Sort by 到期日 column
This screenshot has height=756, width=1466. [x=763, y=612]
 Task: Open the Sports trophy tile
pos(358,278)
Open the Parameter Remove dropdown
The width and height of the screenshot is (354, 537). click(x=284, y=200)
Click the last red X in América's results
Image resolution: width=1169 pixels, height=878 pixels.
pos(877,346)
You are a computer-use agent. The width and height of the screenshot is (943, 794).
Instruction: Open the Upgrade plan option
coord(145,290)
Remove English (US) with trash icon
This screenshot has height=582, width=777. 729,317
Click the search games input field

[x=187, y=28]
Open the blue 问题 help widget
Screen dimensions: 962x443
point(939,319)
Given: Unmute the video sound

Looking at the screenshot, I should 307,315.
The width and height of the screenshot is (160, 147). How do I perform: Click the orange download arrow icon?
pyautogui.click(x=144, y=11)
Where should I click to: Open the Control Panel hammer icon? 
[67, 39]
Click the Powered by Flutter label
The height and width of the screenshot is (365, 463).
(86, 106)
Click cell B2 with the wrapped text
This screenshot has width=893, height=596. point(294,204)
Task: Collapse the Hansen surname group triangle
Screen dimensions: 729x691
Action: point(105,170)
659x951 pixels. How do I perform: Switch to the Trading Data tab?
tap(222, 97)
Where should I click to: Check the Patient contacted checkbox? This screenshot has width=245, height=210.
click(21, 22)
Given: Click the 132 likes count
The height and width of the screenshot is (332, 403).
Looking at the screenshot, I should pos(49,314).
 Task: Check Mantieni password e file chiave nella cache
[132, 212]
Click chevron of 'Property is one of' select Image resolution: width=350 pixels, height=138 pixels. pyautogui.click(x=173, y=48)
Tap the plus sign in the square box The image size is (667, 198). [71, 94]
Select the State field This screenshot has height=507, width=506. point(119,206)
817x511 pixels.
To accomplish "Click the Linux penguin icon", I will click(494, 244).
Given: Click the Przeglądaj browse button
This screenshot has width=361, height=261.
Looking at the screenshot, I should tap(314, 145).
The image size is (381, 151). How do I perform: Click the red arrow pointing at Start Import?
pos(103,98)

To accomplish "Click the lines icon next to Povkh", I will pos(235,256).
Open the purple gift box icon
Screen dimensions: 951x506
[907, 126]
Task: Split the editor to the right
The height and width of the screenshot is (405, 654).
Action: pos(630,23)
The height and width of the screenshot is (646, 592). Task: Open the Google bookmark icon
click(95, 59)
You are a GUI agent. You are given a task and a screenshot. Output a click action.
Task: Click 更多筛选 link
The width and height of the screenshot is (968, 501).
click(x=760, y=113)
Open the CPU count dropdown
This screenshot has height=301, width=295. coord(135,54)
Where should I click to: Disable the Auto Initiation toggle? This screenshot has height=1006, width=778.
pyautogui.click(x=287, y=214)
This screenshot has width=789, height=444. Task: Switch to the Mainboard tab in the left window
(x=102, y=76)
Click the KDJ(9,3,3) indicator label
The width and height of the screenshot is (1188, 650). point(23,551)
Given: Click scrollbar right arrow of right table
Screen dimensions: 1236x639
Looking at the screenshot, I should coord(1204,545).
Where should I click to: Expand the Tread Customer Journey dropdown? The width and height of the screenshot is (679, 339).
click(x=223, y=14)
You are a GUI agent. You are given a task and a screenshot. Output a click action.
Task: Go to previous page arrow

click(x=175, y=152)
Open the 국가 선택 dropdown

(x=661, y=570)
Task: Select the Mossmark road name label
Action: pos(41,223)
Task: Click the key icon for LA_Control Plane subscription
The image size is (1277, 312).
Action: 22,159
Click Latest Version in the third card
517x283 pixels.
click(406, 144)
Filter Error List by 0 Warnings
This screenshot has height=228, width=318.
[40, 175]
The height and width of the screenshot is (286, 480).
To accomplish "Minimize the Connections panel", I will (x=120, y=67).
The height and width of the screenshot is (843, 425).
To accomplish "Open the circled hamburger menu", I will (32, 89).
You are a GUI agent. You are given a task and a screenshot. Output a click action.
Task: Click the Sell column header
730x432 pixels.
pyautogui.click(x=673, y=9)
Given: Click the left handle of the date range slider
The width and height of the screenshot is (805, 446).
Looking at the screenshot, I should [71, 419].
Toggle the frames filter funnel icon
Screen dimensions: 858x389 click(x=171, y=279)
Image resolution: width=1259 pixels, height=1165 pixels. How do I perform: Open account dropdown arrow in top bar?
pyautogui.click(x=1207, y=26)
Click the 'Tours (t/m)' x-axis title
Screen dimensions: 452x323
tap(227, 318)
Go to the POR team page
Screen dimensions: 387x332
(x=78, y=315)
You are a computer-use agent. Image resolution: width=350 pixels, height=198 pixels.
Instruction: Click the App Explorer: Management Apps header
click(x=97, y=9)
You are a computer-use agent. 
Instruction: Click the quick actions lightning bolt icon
◆ ◆ ◆ ◆ ◆
▸ WORK INSTRUCTION
Starting from the line that contains "Click the 'Tours (t/m)' x-axis title", reproduce each line of the data exactly through the last one.

▸ EXERCISE RESULT
Click the 'Tours (t/m)' x-axis title
Screen dimensions: 452x323
tap(227, 318)
Go to the POR team page
Screen dimensions: 387x332
(x=78, y=315)
You are a computer-use agent. Image resolution: width=350 pixels, height=198 pixels.
Instruction: Click the App Explorer: Management Apps header
click(x=97, y=9)
You are a computer-use agent. 
Instruction: Click the quick actions lightning bolt icon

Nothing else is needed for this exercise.